As collectors of data, organizations will be expected to share data retention times, provide information about how they used the data to reach certain decisions about a consumer, share the data being collected and make changes when requested. And in certain cases, process requests for erasure of all private information collected. In the case of a data breach, there must be processes in place that inform the affected parties within stipulated timeframes.

In addition, explicit consent is required before information is collected, and adult consent is mandatory when the collection of data involves children below 16 years of age. There must be a provision to produce the consent on request, and a way to withdraw the consent, as well.

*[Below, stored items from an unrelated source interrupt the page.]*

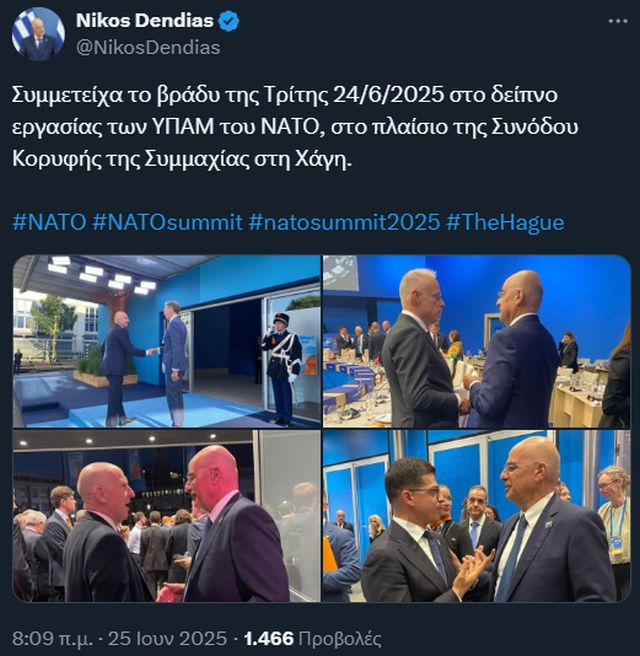
Task: Open the @NikosDendias handle link
Action: 148,47
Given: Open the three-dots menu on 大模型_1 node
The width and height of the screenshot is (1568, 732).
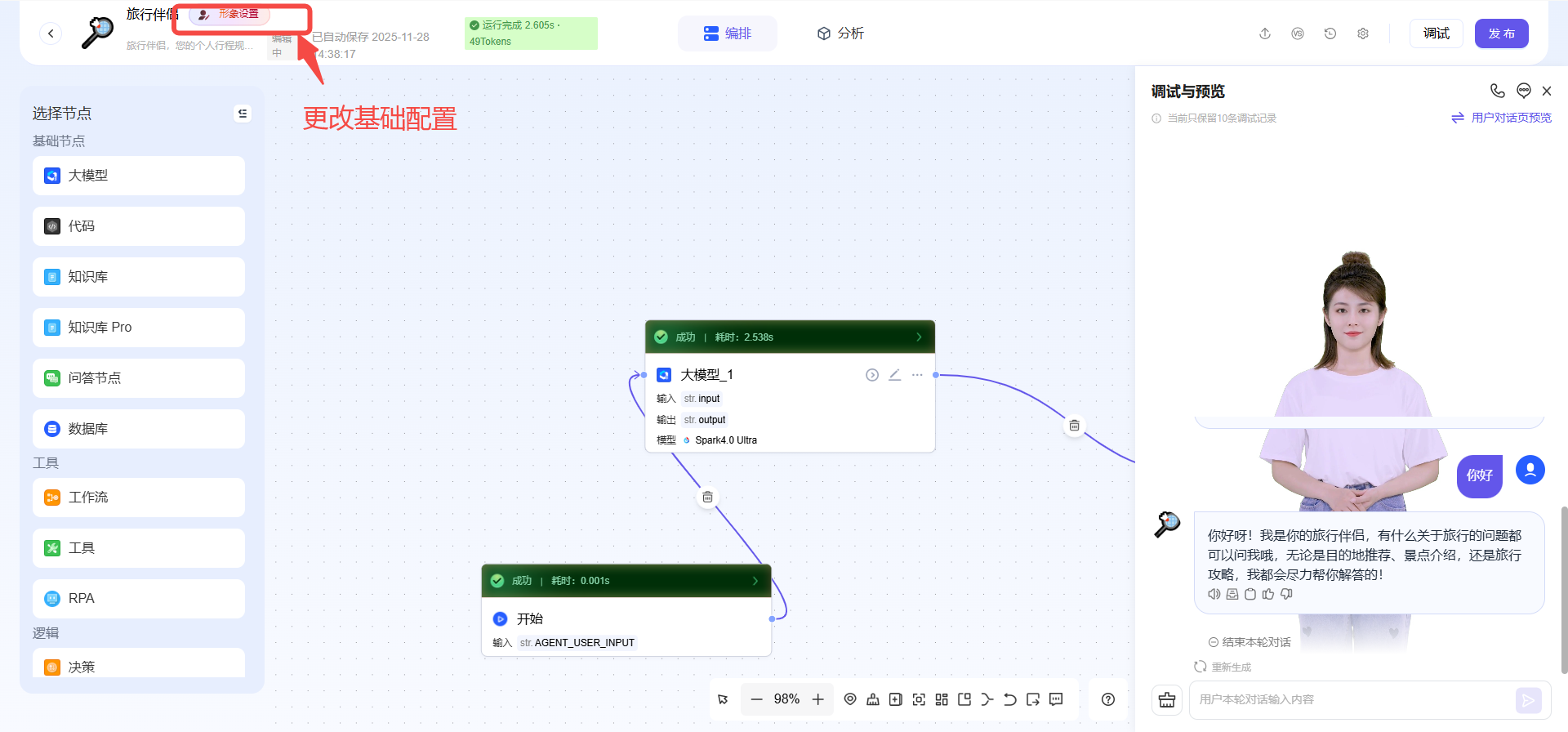Looking at the screenshot, I should (x=917, y=375).
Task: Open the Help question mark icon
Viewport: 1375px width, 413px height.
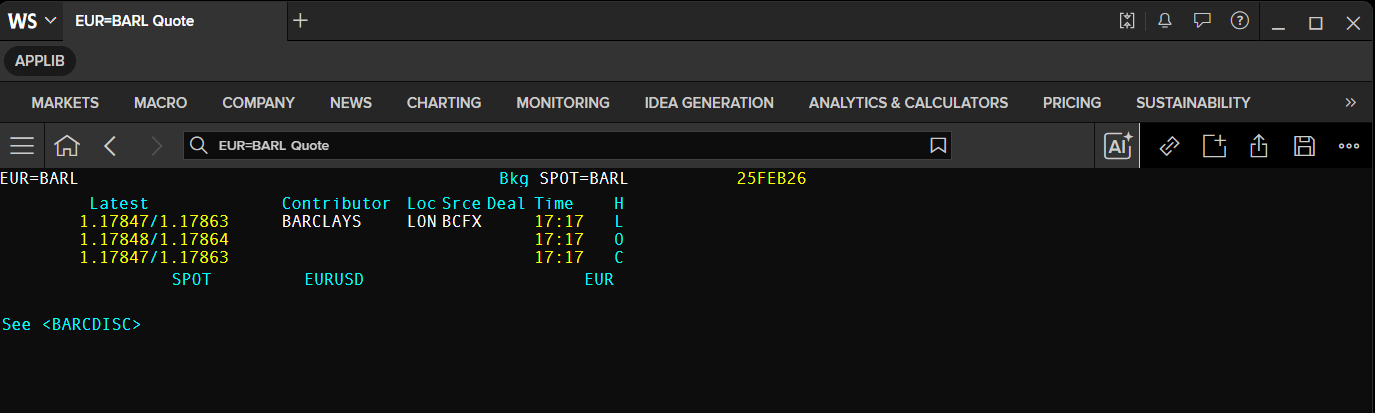Action: click(1240, 21)
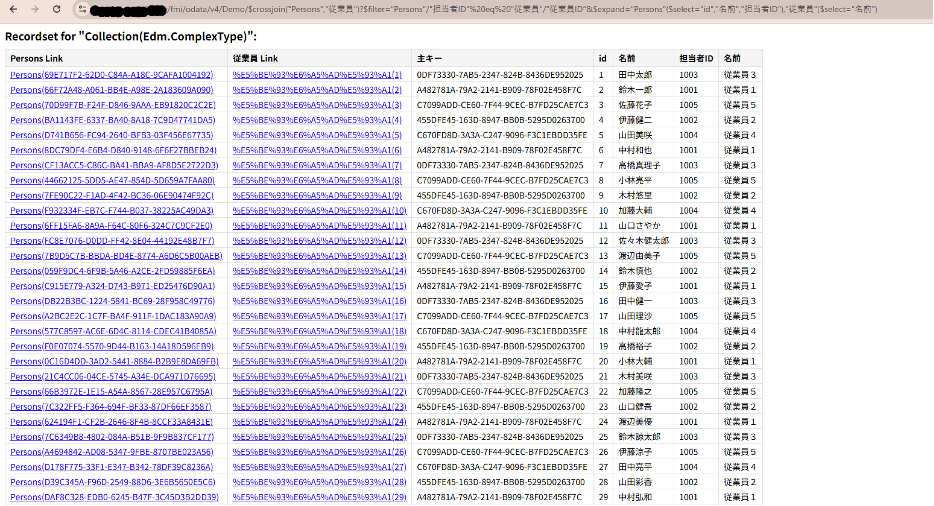Screen dimensions: 934x506
Task: Follow the 従業員 link ending in A1(20)
Action: tap(318, 361)
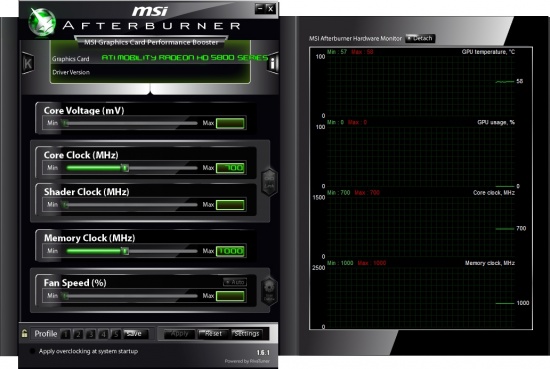This screenshot has width=550, height=369.
Task: Close the Afterburner window
Action: tap(270, 8)
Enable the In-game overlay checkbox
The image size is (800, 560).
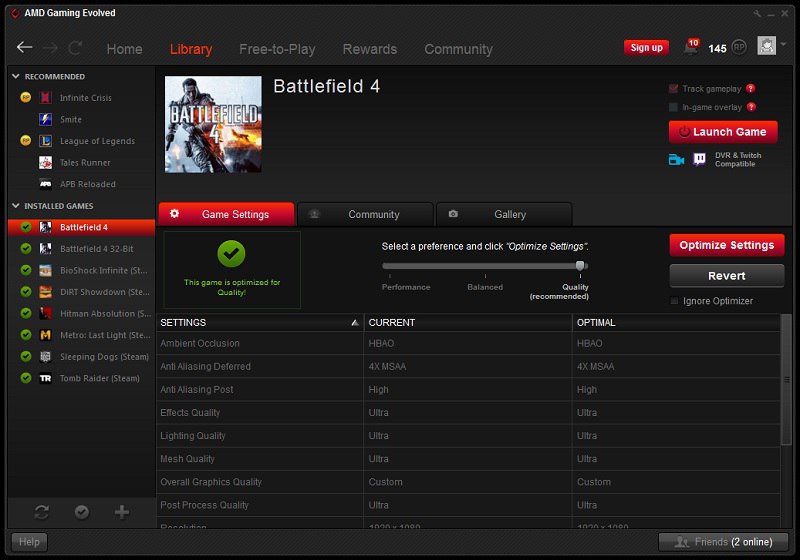pos(674,107)
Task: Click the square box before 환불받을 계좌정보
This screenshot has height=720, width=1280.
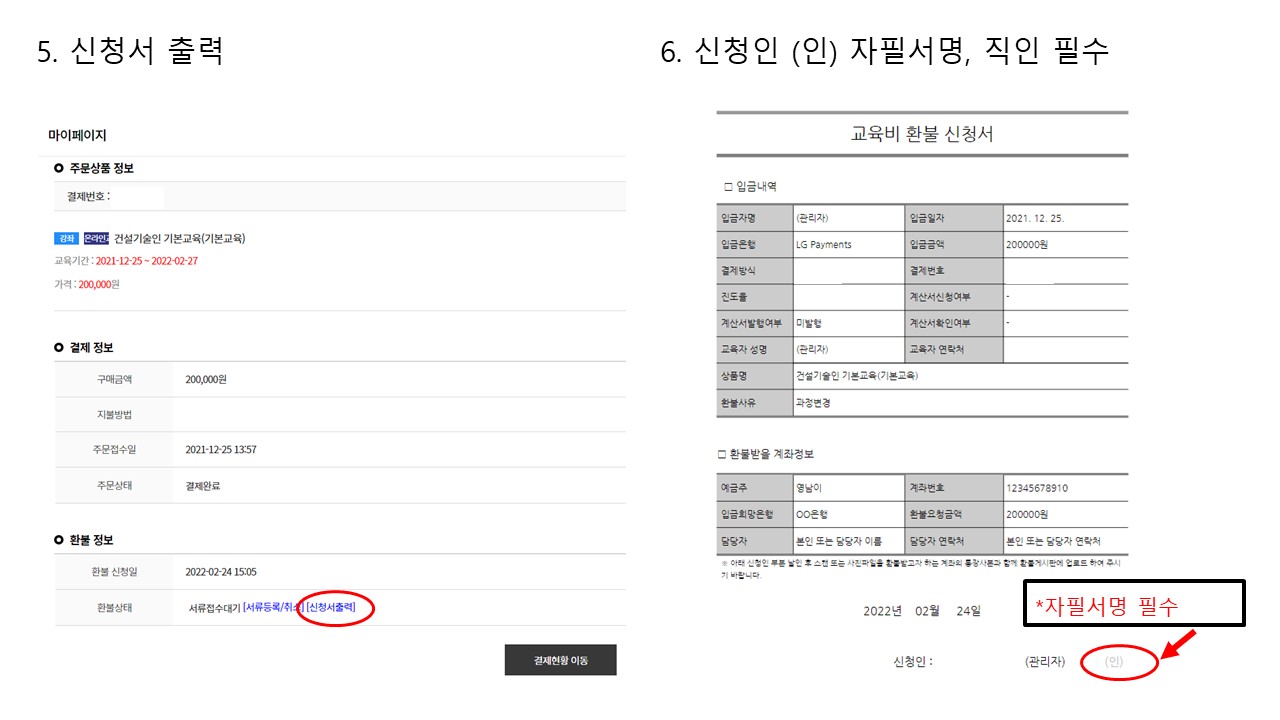Action: (722, 455)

Customer data is often distributed within multiple systems and organizations, resulting in duplication and inconsistency. The first step for resolving these issues is building a reliable foundation of customer data with proper governance about data access and audit trails about data changes.

Many companies are considering master data management (MDM) solutions to address compliance challenges. But while legacy MDM systems can comply with a small part of the regulation by managing profile data, they also leave it to you to figure out how to manage the transactional and interaction information across other systems and channels.

Modern data management platforms can help organizations speed up the time to compliance and go beyond typical MDM solutions that only manage master data – a modern data management solution brings in all transactional and interaction data, as well as relationships uncovered across data entities, like people, products and places.

As you work towards your GDPR initiatives, consider the following four capabilities:

1. Complete profiles

The ability to connect with internal, external, third-party and social sources helps create consolidated profiles. As you match and merge profiles, you must be able to trace and maintain data lineage across all attributes. Reporting on the source of data for any attribute is critical. Bringing in omnichannel interactions and transactions and relating them to master profiles is key. This not only provides you with a better understanding of your customers to make data-driven decisions, but also provides a consolidated interactions history for reporting. In the case of a data breach, you can quickly find out who was impacted, who had access to the data and who will need to be informed.

2. Managing relationships

As managing consent becomes more challenging, the graph technology within modern data management systems can help you understand and manage how people are related to one another, as well as gain a complete understanding of the relationships among stores, locations, channels and types of consent. If there should be any question about a child’s data, graph technology can quickly present complete household information involving the child’s parents and consent type relations.

3. Data change requests

With GDPR, consumers get new rights about how their data should be managed, so companies need a mechanism to support that right. Having robust workflow capabilities that can manage customer requests is a requirement for GDPR compliance. Modern data management systems have built-in workflows, like data change requests, deletion requests and review requests. These workflows can be customized for business users to efficiently manage such tasks with complete governance and traceability.

4. Data as a Service with traceability

Modern data management also allows you to easily connect to third-party data sources to enrich your data. For GDPR compliance, organizations can track which attributes came from which external data provider. In the case of a change request, the request can be routed back to its original source.

There are many other aspects to GDPR compliance, but a modern data management platform can play a significant role. Start thinking about your overall data strategy and evaluate how modern capabilities such as master data at big data scale, graph technologies and machine learning and predictive analytics will help you maintain compliance.